Iceland's pick for Eurovision 2019 in Israel, Hatari.Credit: dirofreak
Yigal Ravid

“I’ve got a new friend in Damascus,” the Israeli band Ping Pong sang at Eurovision in Sweden in 2000 as they waved a Syrian flag. The song, “Sameach,” was a reference to the talks that were underway at the time between Prime Minister Ehud Barak and the Syrians. The song drew outrage across the political spectrum. The head of the Broadcasting Authority at the time, Uri Porat, demanded that the band give back the money the authority had invested in it. At the authority’s head offices, the joke making the rounds was that it was a conspiracy to prevent Israel from winning Eurovision and hosting the contest again; hosting the event the year before had dragged the Broadcasting Authority into a fiscal black hole.

But the problem then, as now, is not financial; it’s political. Netanyahu and his spokesmen do not conceal their desire to close the broadcasting corporation. They’re fuming over the trick that forced them to stop it from splitting, and have promised to convene as soon as Eurovision is over.

Netta Barzilai’s Eurovision win last year finally silenced claims of political discrimination made over the years, when Israel scored low in the contest. True, its first two consecutive victories came toward the end of peace negotiations with Egypt that had thrilled the world. But Israel came in first twice and took second place twice in years when its standing, certainly in Europe, was less than stellar.

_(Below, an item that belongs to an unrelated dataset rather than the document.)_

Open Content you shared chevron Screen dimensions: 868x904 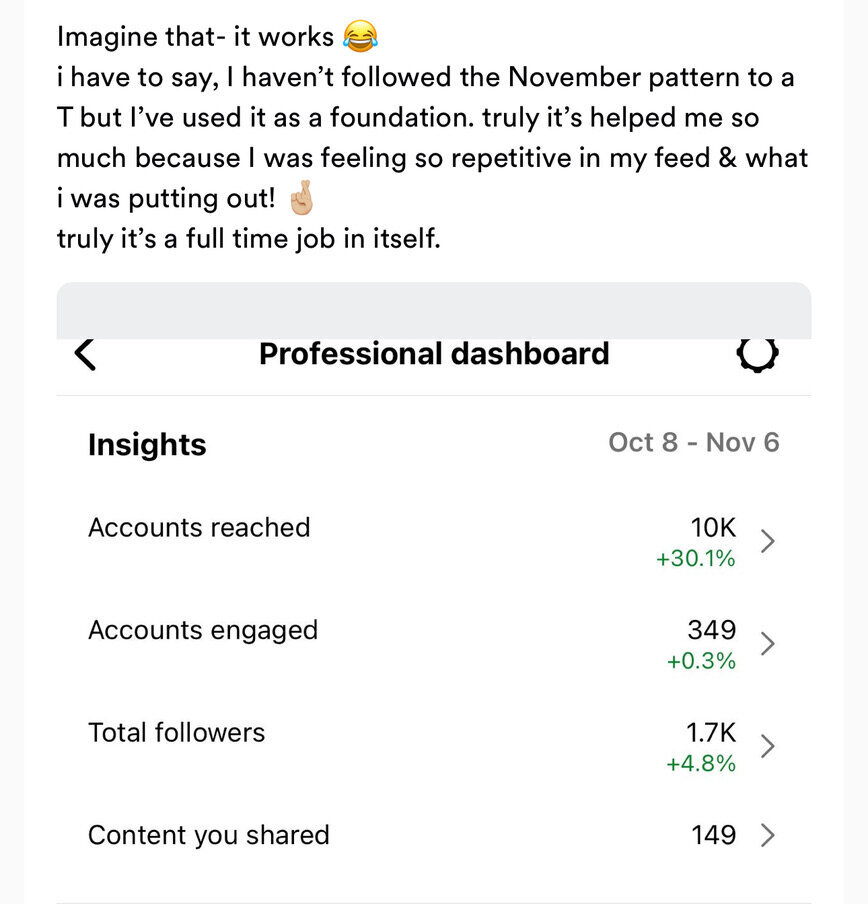[767, 835]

But politics doesn’t stop with the winning song. The question of funding and the demand that “Eurovision be held in Jerusalem or not at all,” were the main problems that threatened the competition in Israel. But among the demands in the document from the European Broadcasting Union was that Israel would not prevent the entry of any person during the competition – meaning boycott, divestment and sanctions activists who are still trying to prevent the competition from taking place in Israel, or at least to disrupt it.

What happened on Saturday in Iceland shuffled the deck again. Members of the band Hatari, which won the pre-Eurovision competition in Reykjavik, said Iceland shouldn't be taking part in the contest in Israel – but since it is participating, the band is coming with the declared intention to protest Israeli policy. In short, a sure recipe for a mess. They have also challenged Netanyahu to a match of traditional Icelandic trouser-grip wrestling on the day after the finals, which suggests that this is some kind of PR prank. Nevertheless, the urgent trip by Eurovision producer Jon Ola Sand to Iceland says this is far from a laughing matter.

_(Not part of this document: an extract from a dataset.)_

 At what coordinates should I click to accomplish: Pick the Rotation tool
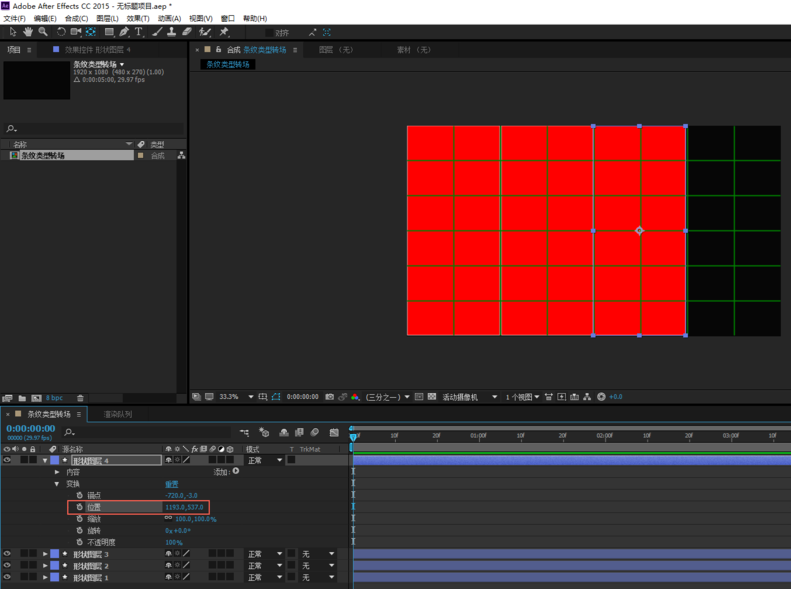[x=61, y=32]
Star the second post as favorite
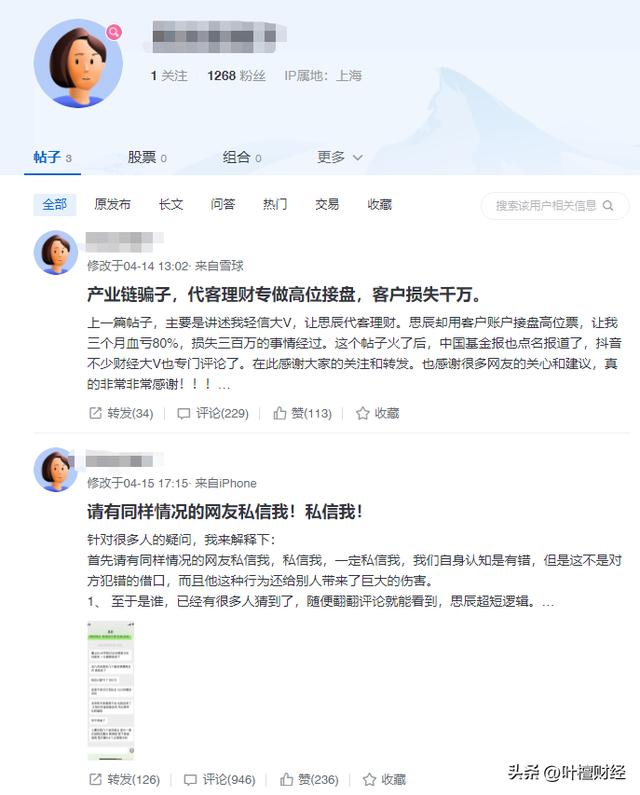640x795 pixels. [x=369, y=779]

Hatari’s song is called “Hate will prevail," and here are some of the lyrics: Hate will prevail / Europe will crumble / A web of lies / Will arise from the ashes / United as one.” We can’t take a chance with a bunch of post-punks threatening to bring an entire army of BDS activists.

The latest story with Hatari heightens the sense that we are headed for the most politicized Eurovision contest yet. Ukraine pulled out of the contest last week on the backdrop of its war with Russia; the singer chosen to represent Ukraine was forced to withdraw after her patriotism was apparently put into question over plans to perform in Russia.

By the way, because of the identification of the LGBT community with the competition, Turkish President Recep Tayyip Erdogan decided to pull Turkey out once and for all after Conchita Wurst won in 2014. And in Italy and France riots have broken out in recent weeks. In Italy, Deputy Prime Minister Matteo Salvini sought to disqualify the Italian-Egyptian singer Mahmoud who incorporated Arabic words into his song. The French Muslim singer Bilal Hassani, France’s surprise Eurovision pick, also got caught up in controversy over France’s demand that Israel's public broadcaster not air a comedy series at the heart of which is a French Muslim singer at Eurovision who is an ISIS operative.

Politics have been part and parcel of Eurovision since its inception in 1956 as a musical project by Western European countries during the Cold War. The Communist bloc organized a counter-competition that was regularly held in Sopot, Poland, which once even hosted Israeli singers. When the Iron Curtain fell in 1990, all of the Eastern European countries streamed to Eurovision. The West won here as well, and thus regional voting was born, in which blocs of countries vote for each other.

In an era of political extremism and attempts to harness culture and entertainment to it, it’s a pity that we don’t learn from the Balkan example. Anyone who sees the former Yugoslavian countries at Eurovision can’t believe that in the 1990s there was a terrible war there that included genocide. When the muses sing, the canons fall silent. At least there.